Given limitless funding and committed, focused, competent leadership, the answer is at best a maybe yes. A lot of things have to go right, including some degree of luck i.e there is a high level of risk. To succeed, MS would pretty near have to come at the task with another reinvent the company approach but there are no signs from Gates of the evangelism that would accompany this. An Xbox or MSN effort won't cut it against a rival as alert, skilled and well funded as Google or for that matter, Yahoo.
An important distinction to keep in mind is the likely different perception by Microsoft management of Longhorn and MSN. One is a highly strategic core product and the other a long term loss leader with diminishing prospects of redemption. In developing a search technology investment strategy they will do whatever it takes for Longhorn and make polite noises about MSN. The following mentioned earlier by CurtMonash could be revelatory in that context
Last September, a Microsoft employee told me that was going to write all the major algorithms for Microsoft's new search engine, personally.And I'm pretty sure she wasn't joking or spreading disinformation.

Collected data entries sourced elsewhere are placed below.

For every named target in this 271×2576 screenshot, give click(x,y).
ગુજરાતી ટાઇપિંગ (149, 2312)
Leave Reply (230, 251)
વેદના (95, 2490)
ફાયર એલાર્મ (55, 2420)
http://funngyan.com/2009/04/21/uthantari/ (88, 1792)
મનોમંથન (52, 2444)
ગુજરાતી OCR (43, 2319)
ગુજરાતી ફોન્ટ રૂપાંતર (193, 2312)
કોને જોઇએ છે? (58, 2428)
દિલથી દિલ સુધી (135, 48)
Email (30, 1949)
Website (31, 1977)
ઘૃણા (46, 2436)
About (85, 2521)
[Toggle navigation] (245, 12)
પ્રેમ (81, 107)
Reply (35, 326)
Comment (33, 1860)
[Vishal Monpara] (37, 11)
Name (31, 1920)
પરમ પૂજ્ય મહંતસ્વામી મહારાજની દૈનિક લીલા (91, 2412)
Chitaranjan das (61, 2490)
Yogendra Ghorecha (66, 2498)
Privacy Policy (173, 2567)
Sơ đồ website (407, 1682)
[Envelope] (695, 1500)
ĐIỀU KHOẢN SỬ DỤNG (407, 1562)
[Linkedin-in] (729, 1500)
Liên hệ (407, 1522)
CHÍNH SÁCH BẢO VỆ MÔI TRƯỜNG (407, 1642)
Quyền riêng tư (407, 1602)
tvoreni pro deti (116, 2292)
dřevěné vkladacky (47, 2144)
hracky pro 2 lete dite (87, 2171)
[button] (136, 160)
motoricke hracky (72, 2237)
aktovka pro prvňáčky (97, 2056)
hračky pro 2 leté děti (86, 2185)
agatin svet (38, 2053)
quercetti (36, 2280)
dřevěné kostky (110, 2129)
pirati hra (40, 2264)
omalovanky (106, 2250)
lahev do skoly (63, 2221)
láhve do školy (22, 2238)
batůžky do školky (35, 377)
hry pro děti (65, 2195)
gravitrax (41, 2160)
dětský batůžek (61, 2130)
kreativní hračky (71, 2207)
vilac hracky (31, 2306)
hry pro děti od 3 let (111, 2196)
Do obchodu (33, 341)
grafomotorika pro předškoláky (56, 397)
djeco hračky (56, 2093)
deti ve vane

What I conclude from that is that, last September, the search folks at Microsoft were still badly confused.
Maybe more balkanized than confused. From the Longhorn product management point of view the capability they require possibly could be developed within their team and hence kept under control. The concept of hitching their product's success to an MSN concept would not be well received.
Last September, a Microsoft employee told me that was going to write all the major algorithms for Microsoft's new search engine, personally.
As an aspiration, it's a good one. In practice, large projects need many programmers, however, software designed or developed by comittee can, like so many other things, be dreadful.
It would appear that despite Google's algos becoming ever more complex, results are not improving. Some would say they are getting worse. One reason why this happens is that no one person actually understands the whole.
Kaled.
PS The original Google was based on the work of only two people was it not?